Acteur important du paysage footballistique français, Jean-Michel Aulas ne pouvait rester indifférent à l’affaire des 200 millions d’euros qu’aurait réclamés le président de la FFF Noël Le Graët à l’AS Monaco pour lui permettre de conserver ses avantages fiscaux. Le président lyonnais, après la victoire de son équipe à Nancy (3-0) dimanche, a réclamé plus de dialogue. On sent bien dans ses propos que l’avance réclamée par la fédé ne l’a, sur le principe, aucunement choqué.
"J’aurais préféré qu’on négocie avant de prendre des décisions, on fait toujours comme cela dans le foot. Jean-Louis Campora est un de ces dirigeants qui a su apporter au football.
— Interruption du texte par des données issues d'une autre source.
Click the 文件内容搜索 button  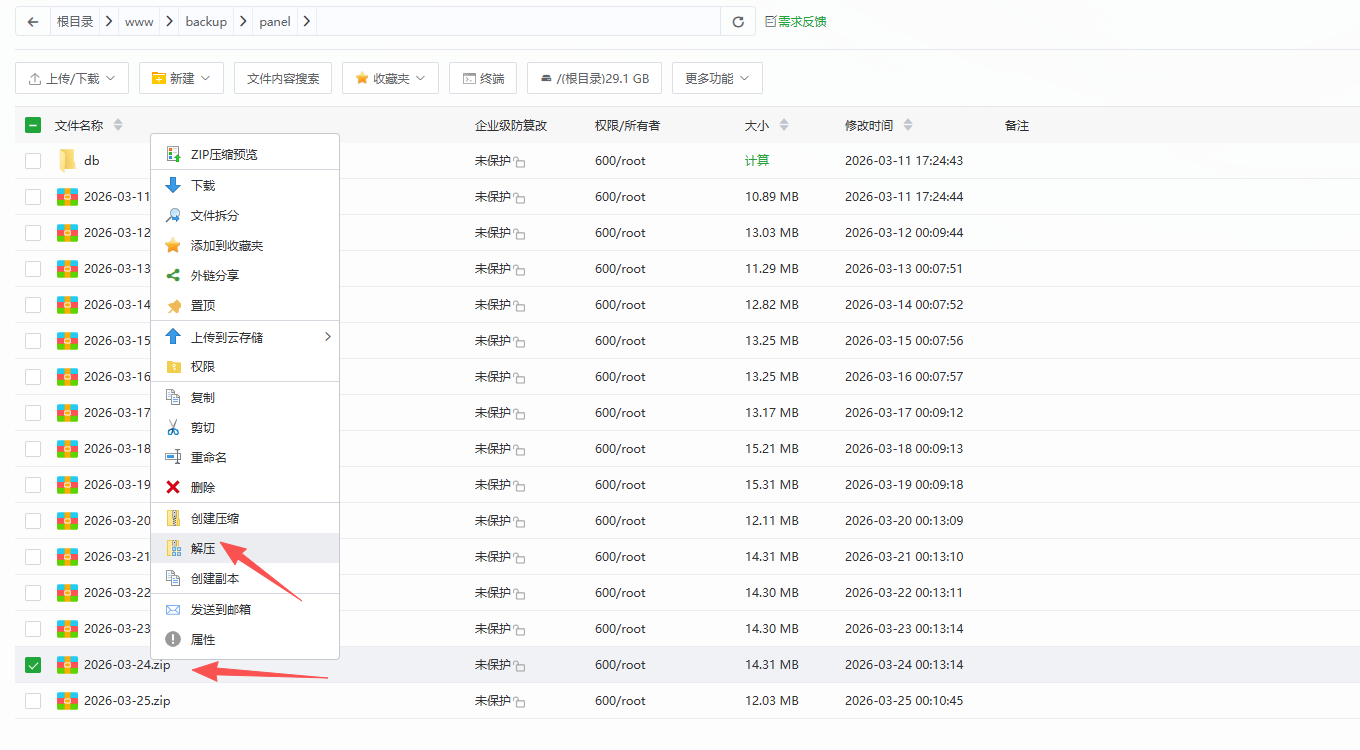click(284, 77)
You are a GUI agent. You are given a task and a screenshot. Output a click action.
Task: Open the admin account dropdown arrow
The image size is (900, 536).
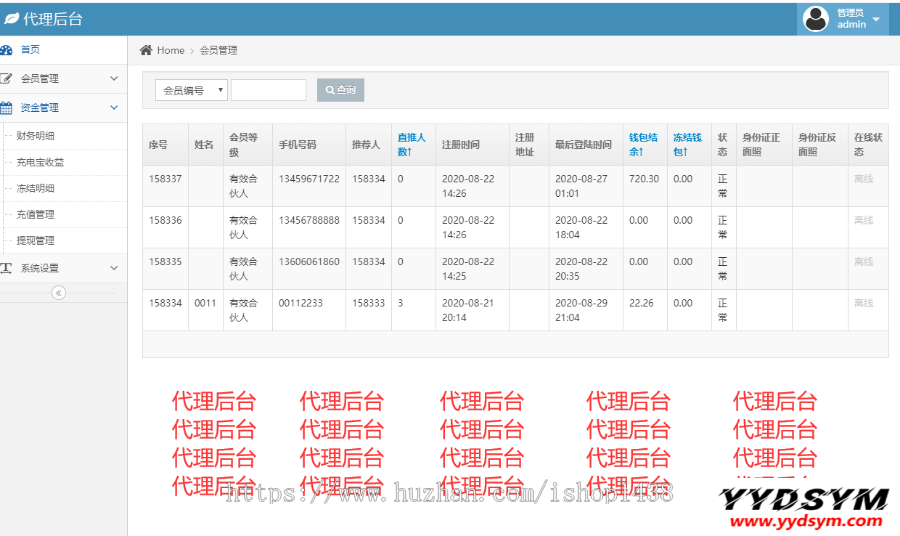(x=876, y=19)
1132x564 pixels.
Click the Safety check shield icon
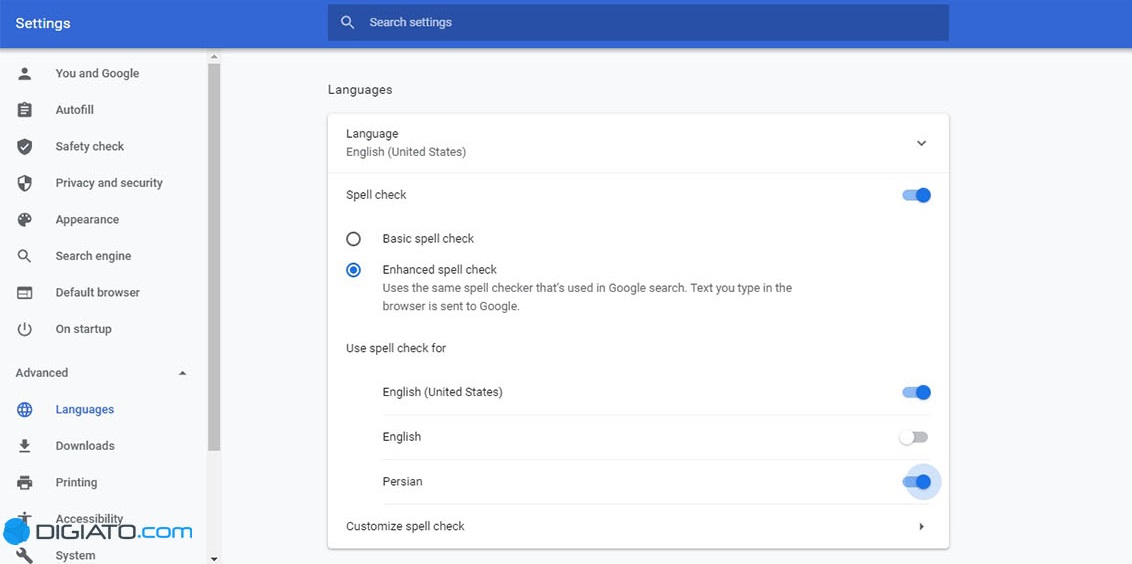[25, 147]
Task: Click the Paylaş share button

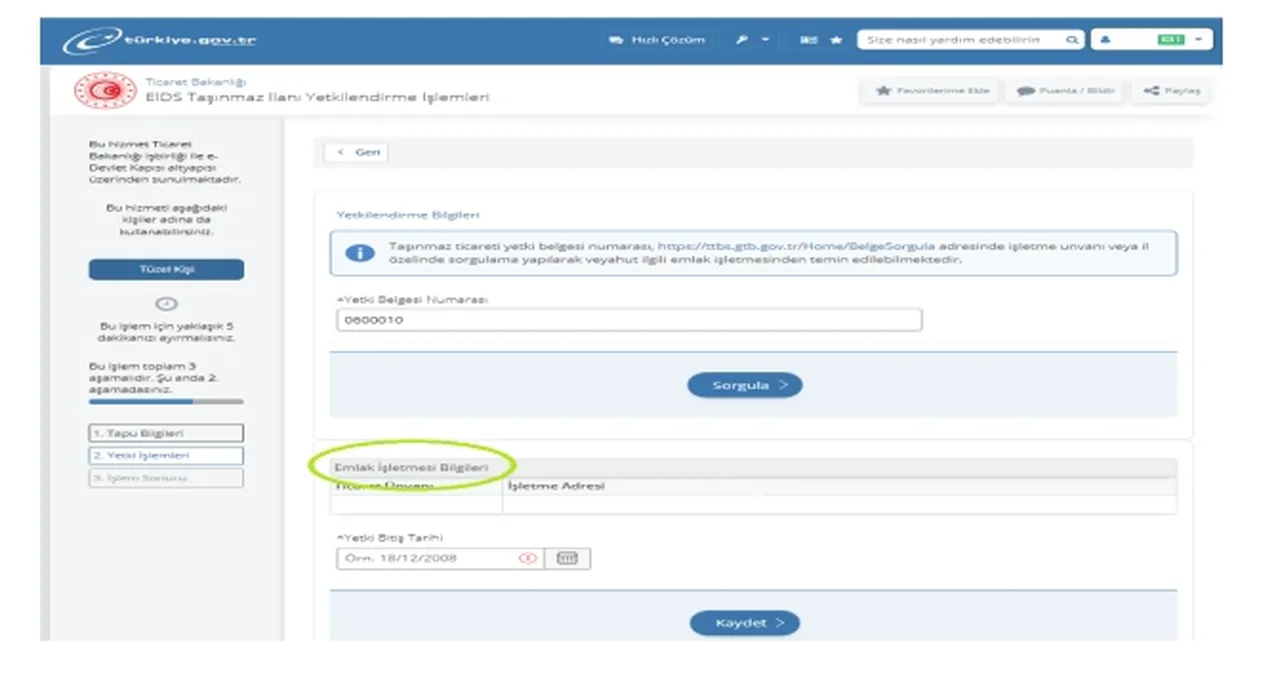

Maintenant, c’est vrai que les conditions qui permettent à Monaco de jouer en Ligue 1 créent un écart. Les décisions gouvernementales et fiscales peuvent encore accélérer tout ça. Il doit y avoir moyen de trouver, quand on est de bonne volonté, des accords. Peut-être pas 200 millions d’euros, mais un petit peu moins. (…) Il y aura encore, pendant quelque temps, un jeu de négociations pas toujours transparentes avec Monaco. À chacun de défendre ses intérêts, mais il est important que la discussion intervienne."
Un accord ne devrait pas être trouvé avant un bon moment, compte tenu des positions diamétralement opposées des deux camps.